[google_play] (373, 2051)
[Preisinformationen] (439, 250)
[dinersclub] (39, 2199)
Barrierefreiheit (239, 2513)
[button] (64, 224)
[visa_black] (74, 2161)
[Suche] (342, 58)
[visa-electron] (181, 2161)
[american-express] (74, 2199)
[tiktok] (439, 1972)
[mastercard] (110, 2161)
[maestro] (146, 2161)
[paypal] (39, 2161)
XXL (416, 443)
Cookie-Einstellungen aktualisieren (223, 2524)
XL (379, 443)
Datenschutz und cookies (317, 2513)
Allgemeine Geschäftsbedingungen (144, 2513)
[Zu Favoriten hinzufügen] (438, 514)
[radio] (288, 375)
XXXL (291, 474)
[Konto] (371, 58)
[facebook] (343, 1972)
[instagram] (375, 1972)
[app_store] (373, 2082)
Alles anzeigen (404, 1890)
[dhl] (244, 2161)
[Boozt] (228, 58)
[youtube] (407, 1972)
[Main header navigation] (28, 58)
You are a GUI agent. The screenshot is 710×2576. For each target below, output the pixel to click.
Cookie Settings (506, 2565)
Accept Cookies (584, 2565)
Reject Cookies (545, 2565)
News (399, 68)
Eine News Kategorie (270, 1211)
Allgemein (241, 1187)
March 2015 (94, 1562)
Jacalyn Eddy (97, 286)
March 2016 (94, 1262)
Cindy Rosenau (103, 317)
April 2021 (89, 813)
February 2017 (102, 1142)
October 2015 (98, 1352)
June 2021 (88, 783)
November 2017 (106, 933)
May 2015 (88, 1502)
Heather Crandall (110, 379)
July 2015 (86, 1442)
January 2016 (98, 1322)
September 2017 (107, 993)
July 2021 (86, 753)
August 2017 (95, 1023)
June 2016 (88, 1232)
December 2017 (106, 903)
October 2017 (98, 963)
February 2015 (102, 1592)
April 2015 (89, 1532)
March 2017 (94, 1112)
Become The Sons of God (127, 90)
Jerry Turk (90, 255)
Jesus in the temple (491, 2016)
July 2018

○ ○ ○

Could you give the data again, word for word?

_Answer to the problem_
[google_play] (373, 2051)
[Preisinformationen] (439, 250)
[dinersclub] (39, 2199)
Barrierefreiheit (239, 2513)
[button] (64, 224)
[visa_black] (74, 2161)
[Suche] (342, 58)
[visa-electron] (181, 2161)
[american-express] (74, 2199)
[tiktok] (439, 1972)
[mastercard] (110, 2161)
[maestro] (146, 2161)
[paypal] (39, 2161)
XXL (416, 443)
Cookie-Einstellungen aktualisieren (223, 2524)
XL (379, 443)
Datenschutz und cookies (317, 2513)
Allgemeine Geschäftsbedingungen (144, 2513)
[Zu Favoriten hinzufügen] (438, 514)
[radio] (288, 375)
XXXL (291, 474)
[Konto] (371, 58)
[facebook] (343, 1972)
[instagram] (375, 1972)
[app_store] (373, 2082)
Alles anzeigen (404, 1890)
[dhl] (244, 2161)
[Boozt] (228, 58)
[youtube] (407, 1972)
[Main header navigation] (28, 58)
You are a GUI agent. The screenshot is 710×2576. For each target below, output the pixel to click.
Cookie Settings (506, 2565)
Accept Cookies (584, 2565)
Reject Cookies (545, 2565)
News (399, 68)
Eine News Kategorie (270, 1211)
Allgemein (241, 1187)
March 2015 (94, 1562)
Jacalyn Eddy (97, 286)
March 2016 (94, 1262)
Cindy Rosenau (103, 317)
April 2021 (89, 813)
February 2017 (102, 1142)
October 2015 (98, 1352)
June 2021 (88, 783)
November 2017 (106, 933)
May 2015 (88, 1502)
Heather Crandall (110, 379)
July 2015 (86, 1442)
January 2016 (98, 1322)
September 2017 (107, 993)
July 2021 (86, 753)
August 2017 (95, 1023)
June 2016 (88, 1232)
December 2017 (106, 903)
October 2017 (98, 963)
February 2015 (102, 1592)
April 2015 (89, 1532)
March 2017 (94, 1112)
Become The Sons of God (127, 90)
Jerry Turk (90, 255)
Jesus in the temple (491, 2016)
July 2018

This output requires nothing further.